Police and telecommunications inspectors broke into TV Pirot in southern Serbia early in the morning, seized the equipment and left a notice saying they had conducted an inspection, a local reporter told independent radio B292.

The opposition condemned the action as an attempt by President Slobodan Milosevic's administration to stifle independent news media. Independent media organisations called on the "democratic public" to help fight what it termed a government media clampdown.

Mr Dragan Banjac, vice-president of the Independent Journalists Association of Serbia, told reporters that journalists alone could not fight daily closures of both independent and opposition media.

"The entire democratic public must take up the defence.
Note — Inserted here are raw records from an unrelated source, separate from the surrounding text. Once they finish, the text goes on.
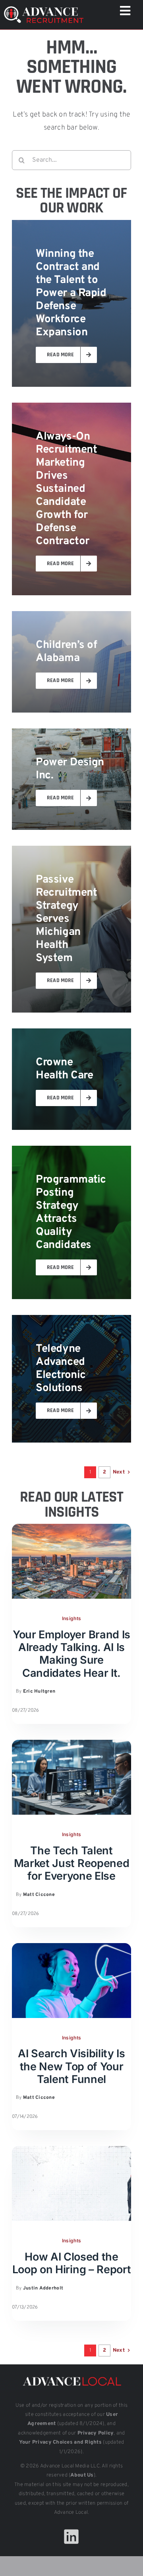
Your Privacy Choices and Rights (60, 2442)
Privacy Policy (95, 2433)
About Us (81, 2475)
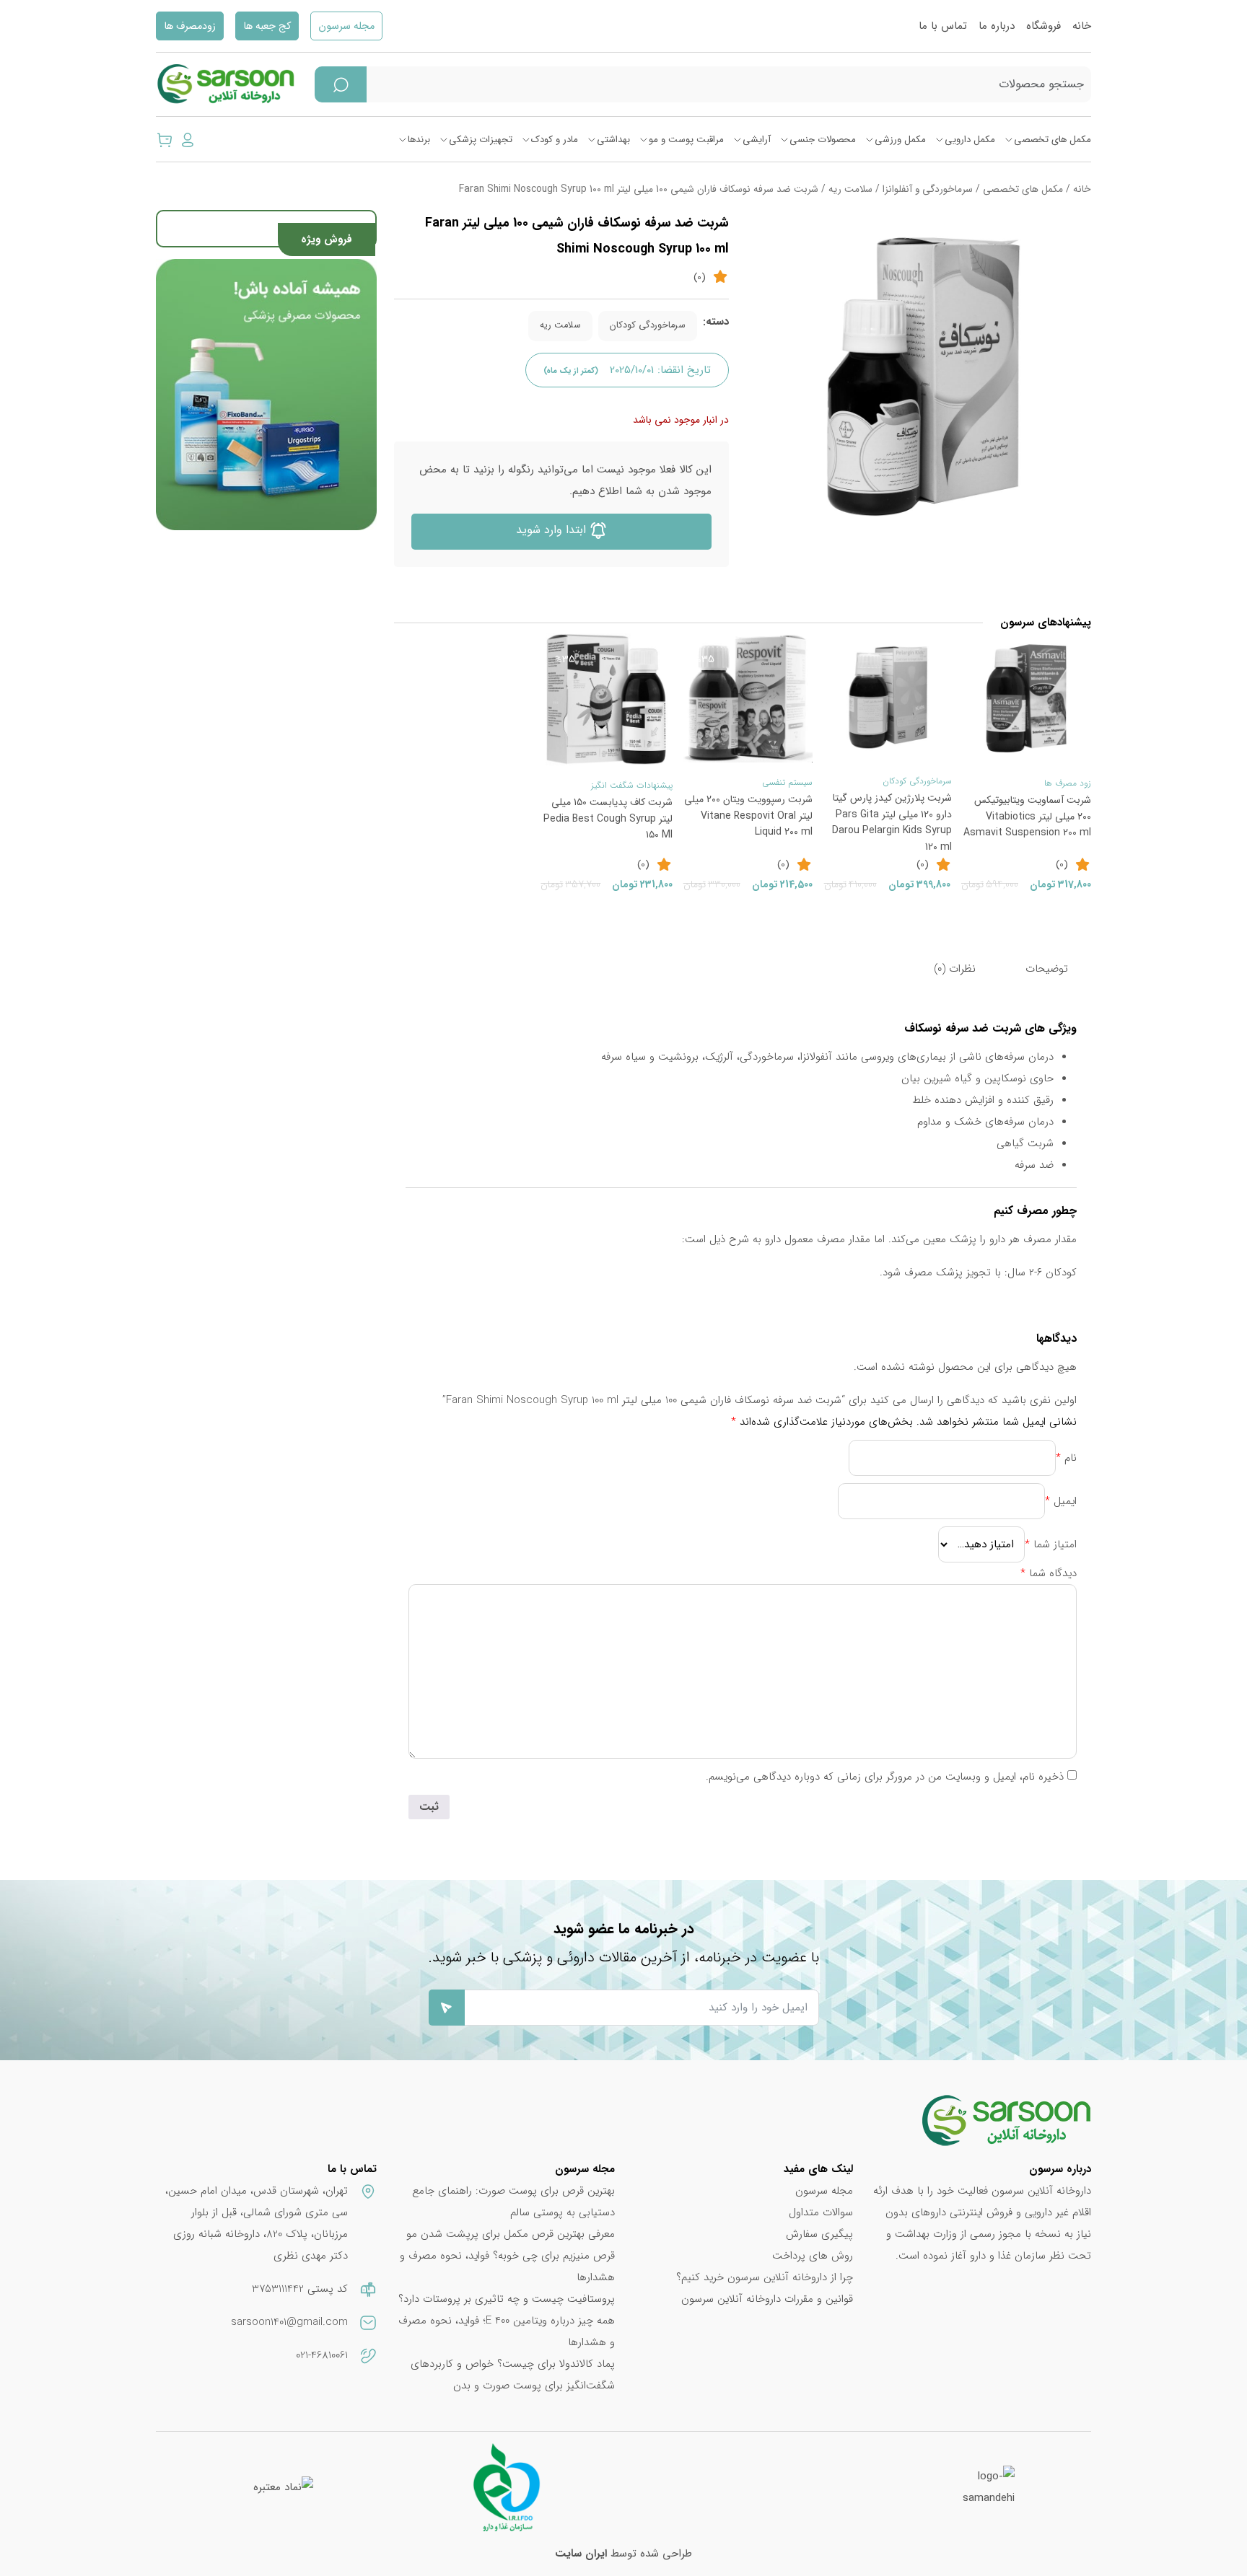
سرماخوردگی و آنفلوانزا (928, 189)
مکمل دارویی (970, 139)
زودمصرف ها (190, 26)
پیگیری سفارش (819, 2234)
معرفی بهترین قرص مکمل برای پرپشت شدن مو (510, 2234)
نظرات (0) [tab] (955, 968)
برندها (419, 139)
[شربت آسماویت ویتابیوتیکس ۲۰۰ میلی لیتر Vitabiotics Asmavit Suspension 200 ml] (1026, 698)
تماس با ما (943, 26)
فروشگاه (1043, 26)
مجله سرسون (346, 26)
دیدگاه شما (1048, 1573)
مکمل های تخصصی (1052, 139)
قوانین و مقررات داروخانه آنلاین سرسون (767, 2299)
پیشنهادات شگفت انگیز (632, 785)
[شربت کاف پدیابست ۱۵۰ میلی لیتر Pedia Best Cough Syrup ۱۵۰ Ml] (607, 699)
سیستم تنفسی (787, 782)
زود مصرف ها (1067, 783)
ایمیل (1061, 1501)
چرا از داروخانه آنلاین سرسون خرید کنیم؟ (764, 2277)
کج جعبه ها (267, 26)
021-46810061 (322, 2355)
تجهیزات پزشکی (480, 139)
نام (1066, 1458)
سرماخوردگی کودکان (648, 325)
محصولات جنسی (822, 139)
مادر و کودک (554, 139)
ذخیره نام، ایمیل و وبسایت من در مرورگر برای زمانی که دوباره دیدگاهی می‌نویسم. (885, 1776)
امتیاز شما (1051, 1544)
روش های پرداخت (812, 2255)
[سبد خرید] (164, 139)
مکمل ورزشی (900, 139)
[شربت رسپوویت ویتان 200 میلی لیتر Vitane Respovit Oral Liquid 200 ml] (748, 697)
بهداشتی (613, 139)
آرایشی (757, 139)
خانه (1081, 26)
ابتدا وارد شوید (553, 530)
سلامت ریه (850, 189)
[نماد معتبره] (283, 2487)
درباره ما (997, 26)
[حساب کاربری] (187, 139)
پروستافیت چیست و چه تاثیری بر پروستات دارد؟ (506, 2299)
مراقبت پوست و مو (686, 139)
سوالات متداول (821, 2212)
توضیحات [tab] (1046, 968)
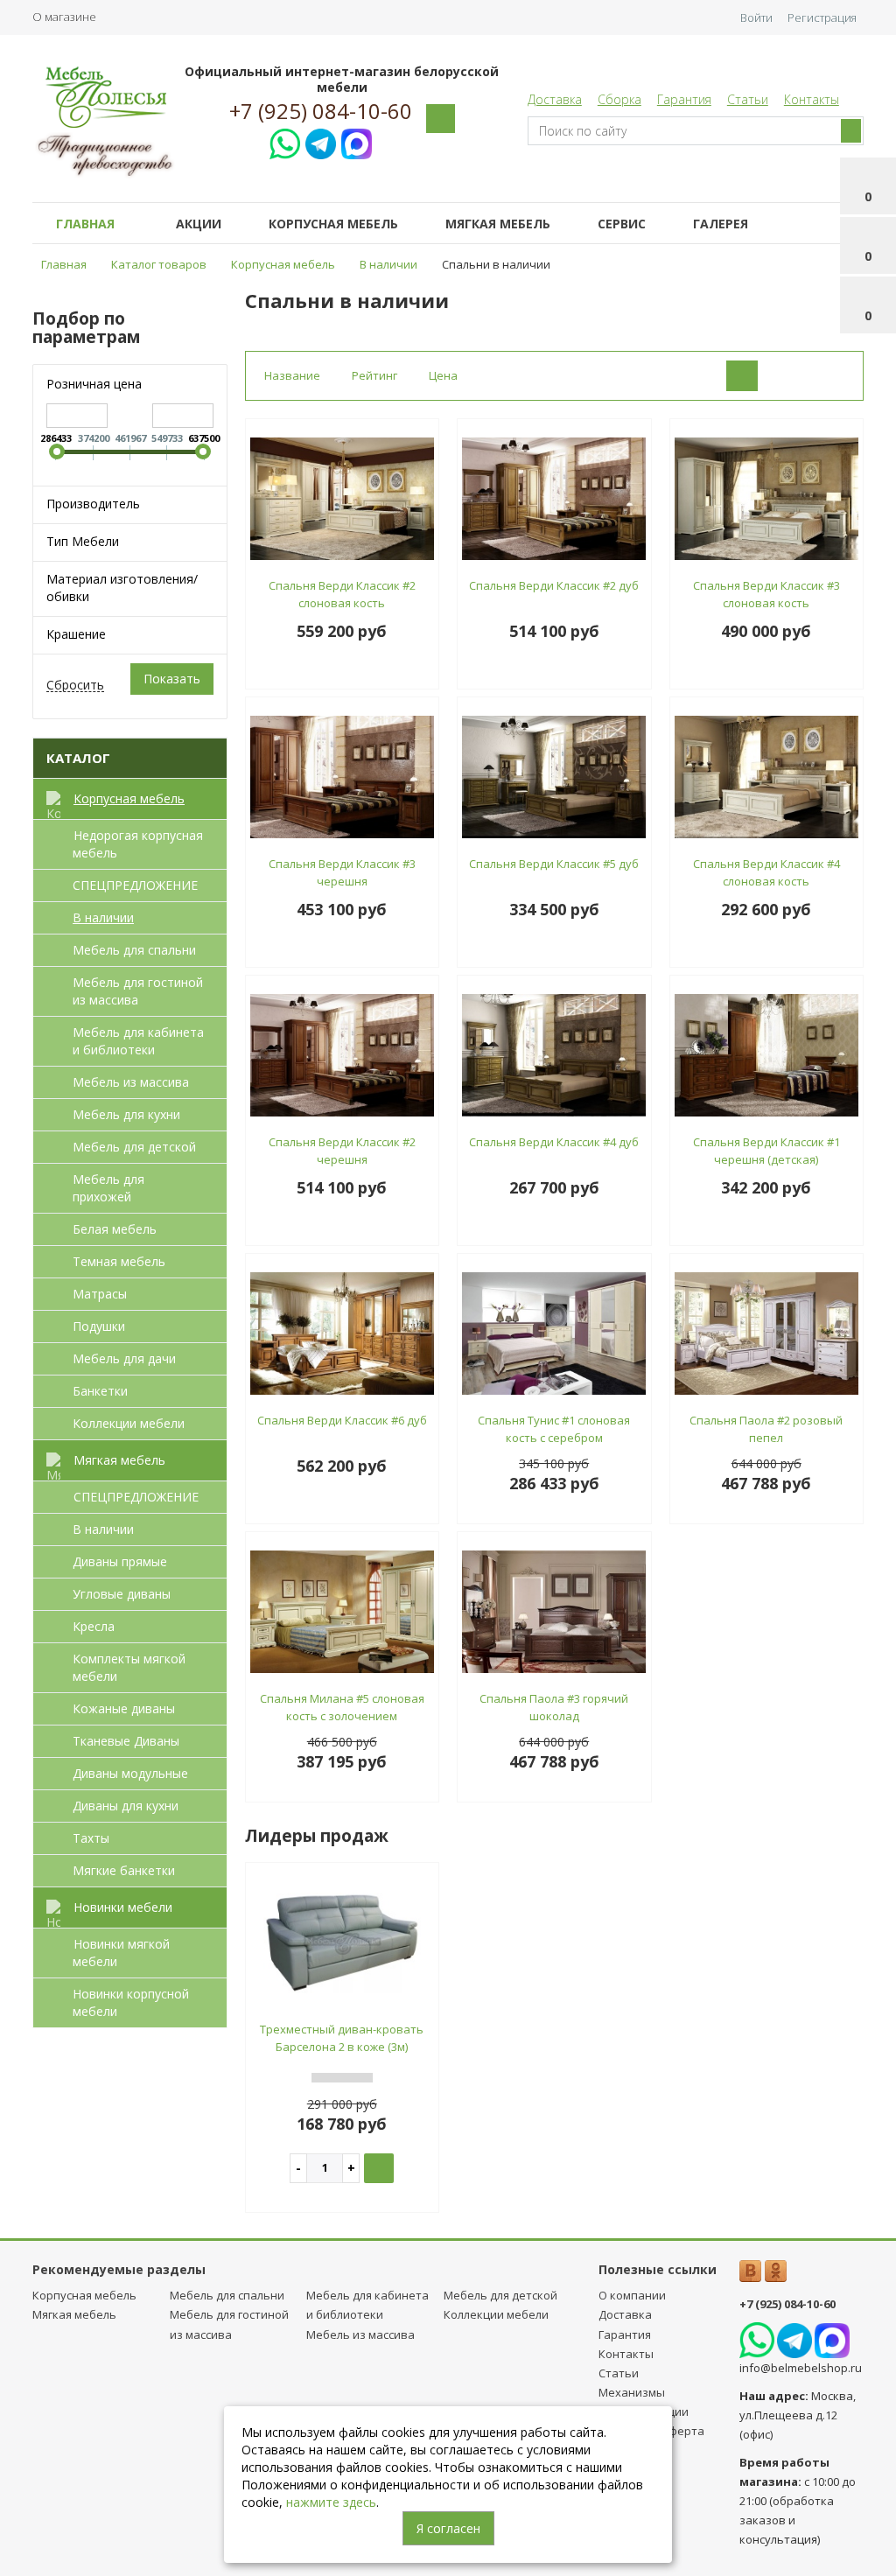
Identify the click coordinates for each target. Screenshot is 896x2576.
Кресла (94, 1626)
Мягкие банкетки (124, 1870)
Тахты (91, 1838)
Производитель (93, 503)
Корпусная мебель (333, 223)
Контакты (811, 99)
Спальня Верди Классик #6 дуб (342, 1420)
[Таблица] (829, 375)
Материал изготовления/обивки (122, 587)
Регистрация (822, 17)
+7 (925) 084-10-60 (320, 111)
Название (292, 375)
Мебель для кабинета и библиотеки (138, 1041)
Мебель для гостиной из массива (138, 991)
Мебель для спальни (134, 950)
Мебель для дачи (124, 1358)
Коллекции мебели (129, 1423)
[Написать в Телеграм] (320, 141)
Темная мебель (119, 1261)
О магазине (64, 16)
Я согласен (448, 2528)
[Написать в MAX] (356, 141)
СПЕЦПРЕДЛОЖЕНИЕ (135, 885)
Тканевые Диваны (126, 1740)
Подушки (99, 1326)
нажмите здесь (331, 2502)
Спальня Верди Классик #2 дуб (554, 585)
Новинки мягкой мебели (121, 1953)
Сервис (622, 223)
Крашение (76, 634)
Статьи (747, 99)
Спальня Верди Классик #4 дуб (554, 1142)
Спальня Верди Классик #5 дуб (554, 864)
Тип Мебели (82, 541)
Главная (85, 223)
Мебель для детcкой (134, 1146)
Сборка (619, 99)
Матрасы (100, 1293)
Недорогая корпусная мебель (138, 844)
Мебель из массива (131, 1082)
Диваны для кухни (125, 1805)
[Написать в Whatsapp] (285, 141)
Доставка (555, 99)
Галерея (720, 223)
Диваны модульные (130, 1773)
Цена (443, 375)
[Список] (786, 375)
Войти (756, 17)
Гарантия (684, 99)
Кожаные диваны (124, 1708)
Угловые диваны (122, 1594)
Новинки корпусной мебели (131, 2002)
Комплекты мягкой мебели (129, 1667)
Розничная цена (94, 383)
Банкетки (100, 1390)
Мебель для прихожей (108, 1188)
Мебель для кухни (126, 1114)
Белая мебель (115, 1229)
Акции (198, 223)
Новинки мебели (123, 1907)
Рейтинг (374, 375)
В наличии (103, 917)
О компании (632, 2295)
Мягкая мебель (497, 223)
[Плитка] (742, 375)
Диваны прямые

If they do not, complete silence and darkness will engulf Serbia," Mr Banjac said.

Mr Veran Matic, head of the Association of Independent Electronic Media (ANEM), said the media themselves could not organise political actions but he expressed the hope that Serbia's recently united opposition would make a move.

The opposition-run Belgrade city council yesterday condemned the state's media crackdown. It called on Serbian people and other town councils to use every legal democratic means at their disposal to resist attempts to curb the media.

The Federal Telecommunication Ministry issued a statement saying it had closed TV Pirot and would reopen it when it "fulfils conditions determined by the law", the state news agency Tanjug said.